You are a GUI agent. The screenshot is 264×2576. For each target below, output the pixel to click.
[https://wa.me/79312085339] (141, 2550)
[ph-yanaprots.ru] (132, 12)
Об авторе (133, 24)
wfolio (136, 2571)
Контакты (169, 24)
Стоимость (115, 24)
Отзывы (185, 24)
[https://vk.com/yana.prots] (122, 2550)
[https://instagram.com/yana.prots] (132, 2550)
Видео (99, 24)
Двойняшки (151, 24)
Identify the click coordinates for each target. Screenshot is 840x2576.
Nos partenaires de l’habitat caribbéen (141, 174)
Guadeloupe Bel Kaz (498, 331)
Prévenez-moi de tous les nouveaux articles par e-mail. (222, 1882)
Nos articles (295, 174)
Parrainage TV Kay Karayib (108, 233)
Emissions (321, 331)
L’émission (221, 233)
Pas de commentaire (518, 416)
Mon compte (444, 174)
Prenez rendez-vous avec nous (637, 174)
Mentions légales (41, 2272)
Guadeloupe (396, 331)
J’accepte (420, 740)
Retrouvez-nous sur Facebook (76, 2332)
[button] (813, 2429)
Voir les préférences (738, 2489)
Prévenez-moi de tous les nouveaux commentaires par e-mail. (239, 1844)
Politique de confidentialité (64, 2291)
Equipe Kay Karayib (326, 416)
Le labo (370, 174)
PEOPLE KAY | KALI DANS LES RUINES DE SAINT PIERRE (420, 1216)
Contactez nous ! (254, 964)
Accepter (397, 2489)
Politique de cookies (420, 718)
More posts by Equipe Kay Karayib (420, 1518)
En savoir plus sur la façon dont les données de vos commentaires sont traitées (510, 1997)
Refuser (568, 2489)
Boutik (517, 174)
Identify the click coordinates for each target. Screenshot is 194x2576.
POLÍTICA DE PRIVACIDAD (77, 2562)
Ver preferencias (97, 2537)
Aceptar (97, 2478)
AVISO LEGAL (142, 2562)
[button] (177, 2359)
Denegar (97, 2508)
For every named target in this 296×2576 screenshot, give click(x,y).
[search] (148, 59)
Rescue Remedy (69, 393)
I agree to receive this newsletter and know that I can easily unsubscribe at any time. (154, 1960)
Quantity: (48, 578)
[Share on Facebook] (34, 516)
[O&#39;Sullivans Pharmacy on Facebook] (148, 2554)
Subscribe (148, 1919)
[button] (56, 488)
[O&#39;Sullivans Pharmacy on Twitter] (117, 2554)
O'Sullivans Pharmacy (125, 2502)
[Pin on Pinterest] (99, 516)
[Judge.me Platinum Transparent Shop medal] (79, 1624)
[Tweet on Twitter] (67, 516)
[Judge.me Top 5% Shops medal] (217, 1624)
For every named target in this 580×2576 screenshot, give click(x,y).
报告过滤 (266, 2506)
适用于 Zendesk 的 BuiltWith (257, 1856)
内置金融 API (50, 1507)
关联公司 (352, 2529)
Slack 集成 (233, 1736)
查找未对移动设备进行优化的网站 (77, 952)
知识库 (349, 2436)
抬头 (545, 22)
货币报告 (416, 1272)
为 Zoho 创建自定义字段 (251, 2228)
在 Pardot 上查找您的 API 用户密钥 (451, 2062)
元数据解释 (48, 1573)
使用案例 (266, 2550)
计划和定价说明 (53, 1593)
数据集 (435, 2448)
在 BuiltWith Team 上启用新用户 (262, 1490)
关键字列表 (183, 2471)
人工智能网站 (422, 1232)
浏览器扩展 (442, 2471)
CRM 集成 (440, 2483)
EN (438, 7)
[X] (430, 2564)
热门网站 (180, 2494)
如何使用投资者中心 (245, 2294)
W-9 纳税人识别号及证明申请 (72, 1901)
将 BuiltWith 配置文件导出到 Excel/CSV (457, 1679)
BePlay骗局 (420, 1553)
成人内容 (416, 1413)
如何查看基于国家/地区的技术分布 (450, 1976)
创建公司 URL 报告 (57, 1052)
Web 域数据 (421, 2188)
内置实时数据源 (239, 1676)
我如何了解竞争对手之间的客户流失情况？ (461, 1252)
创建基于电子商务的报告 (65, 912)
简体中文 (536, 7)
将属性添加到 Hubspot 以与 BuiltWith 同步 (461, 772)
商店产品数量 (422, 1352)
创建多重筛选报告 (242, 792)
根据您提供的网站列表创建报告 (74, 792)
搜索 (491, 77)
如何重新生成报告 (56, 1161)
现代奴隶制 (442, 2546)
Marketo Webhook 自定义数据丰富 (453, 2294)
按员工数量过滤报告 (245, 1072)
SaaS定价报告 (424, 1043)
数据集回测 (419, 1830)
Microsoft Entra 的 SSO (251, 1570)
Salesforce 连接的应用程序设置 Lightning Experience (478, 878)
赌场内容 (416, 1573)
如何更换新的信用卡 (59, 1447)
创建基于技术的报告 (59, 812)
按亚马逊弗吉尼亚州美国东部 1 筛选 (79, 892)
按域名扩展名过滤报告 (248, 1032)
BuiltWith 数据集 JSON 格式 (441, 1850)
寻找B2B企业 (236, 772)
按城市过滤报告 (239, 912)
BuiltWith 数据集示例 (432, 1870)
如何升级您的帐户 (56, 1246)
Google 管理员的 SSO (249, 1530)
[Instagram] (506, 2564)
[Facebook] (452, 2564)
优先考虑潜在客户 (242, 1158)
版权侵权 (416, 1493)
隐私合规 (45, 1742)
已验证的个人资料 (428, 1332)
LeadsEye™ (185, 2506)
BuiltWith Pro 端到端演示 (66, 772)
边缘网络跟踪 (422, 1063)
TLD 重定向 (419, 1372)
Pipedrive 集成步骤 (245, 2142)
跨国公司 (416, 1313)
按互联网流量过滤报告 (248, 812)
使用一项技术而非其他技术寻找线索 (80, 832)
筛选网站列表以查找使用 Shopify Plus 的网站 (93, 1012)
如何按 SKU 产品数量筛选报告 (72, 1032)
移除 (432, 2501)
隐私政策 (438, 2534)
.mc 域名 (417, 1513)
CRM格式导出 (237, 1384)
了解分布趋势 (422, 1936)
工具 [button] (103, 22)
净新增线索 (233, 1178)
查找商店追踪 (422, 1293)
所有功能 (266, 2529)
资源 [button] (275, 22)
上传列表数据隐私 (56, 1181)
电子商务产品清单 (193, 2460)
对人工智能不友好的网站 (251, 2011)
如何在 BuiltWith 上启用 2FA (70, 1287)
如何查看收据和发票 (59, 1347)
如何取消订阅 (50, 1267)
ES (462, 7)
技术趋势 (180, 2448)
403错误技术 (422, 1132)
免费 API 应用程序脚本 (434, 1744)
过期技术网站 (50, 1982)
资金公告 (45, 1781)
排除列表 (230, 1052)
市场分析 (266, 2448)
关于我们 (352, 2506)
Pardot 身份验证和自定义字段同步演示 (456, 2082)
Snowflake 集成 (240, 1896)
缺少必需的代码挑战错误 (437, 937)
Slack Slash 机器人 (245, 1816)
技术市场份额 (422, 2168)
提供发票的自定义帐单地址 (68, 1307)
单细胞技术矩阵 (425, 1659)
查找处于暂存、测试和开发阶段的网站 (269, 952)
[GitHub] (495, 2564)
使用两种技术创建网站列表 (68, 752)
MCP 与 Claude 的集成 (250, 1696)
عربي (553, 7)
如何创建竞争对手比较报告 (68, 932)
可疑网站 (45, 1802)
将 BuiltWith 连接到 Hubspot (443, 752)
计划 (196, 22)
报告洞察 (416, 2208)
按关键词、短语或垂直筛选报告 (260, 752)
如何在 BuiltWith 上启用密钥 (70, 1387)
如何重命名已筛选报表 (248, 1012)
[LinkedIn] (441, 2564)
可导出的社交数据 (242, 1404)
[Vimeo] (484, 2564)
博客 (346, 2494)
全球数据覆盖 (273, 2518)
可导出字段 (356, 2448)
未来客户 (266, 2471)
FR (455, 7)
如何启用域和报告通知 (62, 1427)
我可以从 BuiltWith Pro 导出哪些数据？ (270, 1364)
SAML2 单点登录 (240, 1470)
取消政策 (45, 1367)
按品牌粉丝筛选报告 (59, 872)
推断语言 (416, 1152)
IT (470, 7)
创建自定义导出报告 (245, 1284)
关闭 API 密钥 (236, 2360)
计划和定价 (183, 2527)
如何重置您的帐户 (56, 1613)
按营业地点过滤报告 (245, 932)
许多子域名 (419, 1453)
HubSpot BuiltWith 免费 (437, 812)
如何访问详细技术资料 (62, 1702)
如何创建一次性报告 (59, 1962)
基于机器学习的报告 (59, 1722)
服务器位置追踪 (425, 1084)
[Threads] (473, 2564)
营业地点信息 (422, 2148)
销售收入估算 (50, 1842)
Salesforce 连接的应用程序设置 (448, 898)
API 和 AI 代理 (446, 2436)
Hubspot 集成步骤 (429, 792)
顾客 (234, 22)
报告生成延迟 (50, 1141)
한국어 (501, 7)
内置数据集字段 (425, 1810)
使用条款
· · · ·
- Brief: Lines with the word "articles" in them should be copied from the preceding records.

- Answer to the problem:
Prévenez-moi de tous les nouveaux articles par e-mail. (222, 1882)
Nos articles (295, 174)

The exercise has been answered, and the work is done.